Abstracts (complete list) - Wissenschaft Online

Abudula Abulizi, Annika Grabbe, Markus Brechmann, Christian Polaschegg, Nadine
Herrmann, Ingo Goldbeck, Kai Dittmann, Jürgen Wienands
SLP-65 signal transduction requires SH2-mediated membrane
anchoring and a kinase-independent adaptor function of Syk
The SH2 domain-containing leukocyte adaptor protein of 65 kDa (SLP-65) is a substrate
of activated tyrosine kinase Syk downstream of the B cell antigen receptor (BCR). A
main function of SLP-65 is to orchestrate the assembly of Ca 2+ -mobilizing enzymes at
the inner leaflet of the plasma membrane.

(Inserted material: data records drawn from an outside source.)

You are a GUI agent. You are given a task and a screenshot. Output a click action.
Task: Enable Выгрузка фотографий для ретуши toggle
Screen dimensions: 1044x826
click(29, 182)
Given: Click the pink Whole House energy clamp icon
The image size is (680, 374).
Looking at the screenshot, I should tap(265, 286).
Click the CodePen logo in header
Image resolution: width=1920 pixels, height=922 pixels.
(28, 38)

However, the mechanism of SLP-65
membrane anchoring remains an enigma. We now employed two genetic reconstitution
systems to unravel structural requirements of SLP-65 for BCR-induced Ca 2+
mobilization and subsequent nuclear responses. First, mutational analysis of SLP-65 in
DT40 B cells revealed that its C-terminal SH2 domain controls efficient tyrosine
phosphorylation by the kinase Syk, plasma membrane recruitment, Ca 2+ flux as well as
subsequent NFAT activation for the initiation of gene transcription. Second, restoring
the Ca 2+ response in Jurkat T cell mutants with B cell signaling proteins uncovered a
kinase-independent adaptor function of Syk that is required for linking phosphorylated
SLP-65 to Ca 2+ mobilization. Hence, Syk is upstream as well as downstream of SLP-65.
Moreover, the mechanism by which SLP-65 translocates the Ca 2+ initiation complex to
the plasma membrane in B cells turned out to be fundamentally different to that utilized
by the closely related SLP-76 adaptor in activated T cells.